Measure is unceasing

Simple electoral college simulation

Here is a simple model of the US electoral college. It aims to be conceptually simple and replicatable. It incorporates data from state-specific polls, and otherwise defaults to the state’s electoral history baserate.

Other projects, like 538, Nate Silver’s substack or Gelman’s model are to this project as a sportscar is to a walking stick. They are much more sophisticated, and probably more accurate. However, they are also more difficult to understand and to maintain.

Compare with: Nuño’s simple node version manager, squiggle.c, Predict, Resolve & Tally

What stories does the model tell?

The naïve baserate story

Consider Ohio. Bush won the state in 2000 and 2004, Obama in 2008 and 2012, and Trump again in 2016 and 2020. The base rate, the historical frequency for republicans in Ohio is therefore 4/6.

A straightforward way of getting at a probability of an electoral college win is to just take the historical frequency for each state, and sample from it many times, and then build up the different electoral college results from those samples.

If we do so, however, Republicans end up with only a 25% chance of winning the 2024 election.

Why is this? Well, consider the number of electoral college votes in the last few elections:

Year Republican electoral college votes Democrat electoral college votes
2000 271 266
2004 286 251
2008 173 365
2012 206 332
2016 304 227
2020 232 232

Essentially, Obama won by much more than Bush, Trump or Biden. But our naïve model doesn’t see that those results were correlated.

So the story here is that our model is not very sophisticated. But another might be that Obama was much more popular than Biden, and if Democrats can tap into that again, they will do better.

Still, for states in which there is no polling, the electoral history seems like a decent enough proxy: these are the states which are solid Republican or solid Democrat.

The unadjusted polls story

If we only look at polls (and use baserates when there are no polls—which happens for states like Alabama, which lean strongly towards one party already), this time the Republicans win by a mile: with 95% probability.

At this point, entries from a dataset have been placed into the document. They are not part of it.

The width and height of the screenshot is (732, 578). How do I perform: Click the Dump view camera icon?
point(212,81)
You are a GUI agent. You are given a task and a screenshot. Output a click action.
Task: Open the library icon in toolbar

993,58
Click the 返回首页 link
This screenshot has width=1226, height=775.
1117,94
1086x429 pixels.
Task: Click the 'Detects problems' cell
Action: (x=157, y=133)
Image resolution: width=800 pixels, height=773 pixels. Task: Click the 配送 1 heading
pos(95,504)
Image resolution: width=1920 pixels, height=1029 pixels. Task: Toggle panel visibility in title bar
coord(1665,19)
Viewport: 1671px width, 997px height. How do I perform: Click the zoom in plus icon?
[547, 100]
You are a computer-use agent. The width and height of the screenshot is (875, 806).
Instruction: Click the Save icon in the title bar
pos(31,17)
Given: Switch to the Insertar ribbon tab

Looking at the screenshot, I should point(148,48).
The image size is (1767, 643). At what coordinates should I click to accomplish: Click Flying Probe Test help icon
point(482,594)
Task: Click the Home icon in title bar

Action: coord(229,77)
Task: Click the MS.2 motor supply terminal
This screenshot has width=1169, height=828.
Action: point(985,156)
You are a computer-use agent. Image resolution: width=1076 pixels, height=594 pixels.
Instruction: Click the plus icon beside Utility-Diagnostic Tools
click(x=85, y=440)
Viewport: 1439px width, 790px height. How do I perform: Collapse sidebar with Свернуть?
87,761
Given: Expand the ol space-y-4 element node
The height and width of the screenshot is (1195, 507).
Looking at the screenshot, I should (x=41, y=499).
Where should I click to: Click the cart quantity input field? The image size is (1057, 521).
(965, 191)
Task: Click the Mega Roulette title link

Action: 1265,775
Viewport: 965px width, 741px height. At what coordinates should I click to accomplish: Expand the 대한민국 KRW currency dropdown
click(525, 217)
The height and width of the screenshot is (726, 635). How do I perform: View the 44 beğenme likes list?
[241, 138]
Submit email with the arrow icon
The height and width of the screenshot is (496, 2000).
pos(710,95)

What’s happening here is that:

However, this 95% really doesn’t feel right. It is only accounting, and very naively, for the sample size of the poll. It not only assumes that the poll is a representative sample, it also assumes that opinions will not drift between now and election time. This later assumption is fatal.

The adjusted polls story

If we look at how Gallup presidential election polls did between 1936 and 2008, we get a sense that polls in mid April just aren’t very informative as to the eventual result. Doing the tally, for republicans, polls have a standard error of 4-5 points: huge when races in battleground states tend to be close to 50/50 (49/51, 48/52, 47/53, etc.)

Moreover, these are national polls: polls in battleground states will have smaller samples and thus more uncertainty. And current pollsters are nor as good as gallup. And… there might be other sources of uncertainty that I’m missing. On the other hand, we have increased polarization, not all states are battleground states, and this variable seems like it requires a bit of finesse.

But incorporating reasonable estimates of uncertainty, the probability of a republican win the model gives is 50-60%. This does depend on how much uncertainty you inject. If you inject a lot of uncertainty, it moves closer to 50%. But on the other hand, one has to take care to not inject too much uncertainty, even for sure states, like, say, Alabama. This is now in line with prediction markets.

The “conviction didn’t matter that much” story

Trump’s recent conviction reminded me that I had this model lying around, so I reran it and wrote this blogpost. Last time I’d run it was on April 15th, at which time this model gave Trump a 59% chance of winning. Today on June 2nd, the model gives him a 55% chance instead. You can see more granular results by number of electoral college votes here.

There is still time for polls to catch up—I’m including polls from the last 30 days, and not that many state-specific polls have been published after the conviction. But so far, I think the conviction just isn’t having that large an effect. You can sort of see this visually here and here as well.